Interview and article by Christine Clark
Modifications of cancer treatment regimens to reduce time spent in hospital, a drive-through pharmacy service and a technician-led virtual counselling clinic were some of the measures introduced at Velindre Cancer Centre, Cardiff, explains Rhiannon Walters-Davies, Principal Pharmacist, Procurement and Homecare.
During the covid pandemic, oncology teams throughout the National Health Service made both operational and clinical changes to limit patient exposure to the risks of the virus whilst maintaining good governance. “Patient safety is fundamental to good patient care”, says Ms Walters-Davies.
Operational measures were designed to minimise the time that patients spent in hospital. There was widespread expansion of homecare services for both intravenous and oral treatments. The National Medicines Homecare Committee specifically prioritised oncology services. Some trusts also used courier services to deliver medicines to patients.
At Velindre Cancer Centre a drive-through pharmacy service was introduced so that patients could collect medication without having to leave their cars.

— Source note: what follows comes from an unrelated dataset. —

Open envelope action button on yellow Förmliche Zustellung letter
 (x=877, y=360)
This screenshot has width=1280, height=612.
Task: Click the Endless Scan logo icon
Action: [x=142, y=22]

From the clinical perspective, some treatments were switched from intravenous to oral administration, for example, oral tyrosine kinase inhibitors were introduced as first-line treatment in in renal and melanoma settings. Less frequent administration was another approach – exploiting the option to use larger doses at longer intervals. One example of this was nivolumab for lung cancer, which is normally given every two weeks, requiring twice monthly hospital visits. After taking advice from the National Institute for Health and Clinical Excellence (NICE) an off-label dosing regimen was introduced that involved four-weekly administration using a double dose. “This meant that patients had to visit the hospital only once a month instead of twice”, explained Ms Walters-Davies. “There were also other examples of extending administration schedules, particularly in area of immunotherapy”, she added.
The use of drive-through services and couriers removed the traditional ‘touch point’ that pharmacists have when handing out medicines and the team at Velindre Cancer Centre realised that an alternative mechanism was needed to answer patients’ questions and provide patient education about drug treatment. “We built on our existing patient education service, which is led by pharmacy technicians, and moved to a virtual model where we offered patients counselling by telephone or video consultation so that they got the same level of contact and counselling that they had under previous system”, explains Ms Walters-Davies. The service is also provided on an ad-hoc basis, so if patients have questions about drug treatment they can enter a virtual waiting room and be admitted electronically when a pharmacist or technician is available for a consultation. Non-medical prescribers undertaking medicines’ reviews also moved to a virtual model using telephone and video consultations. “The digital platform is something that works really well – with a lot of good feedback from patients”, says Ms Walters-Davies.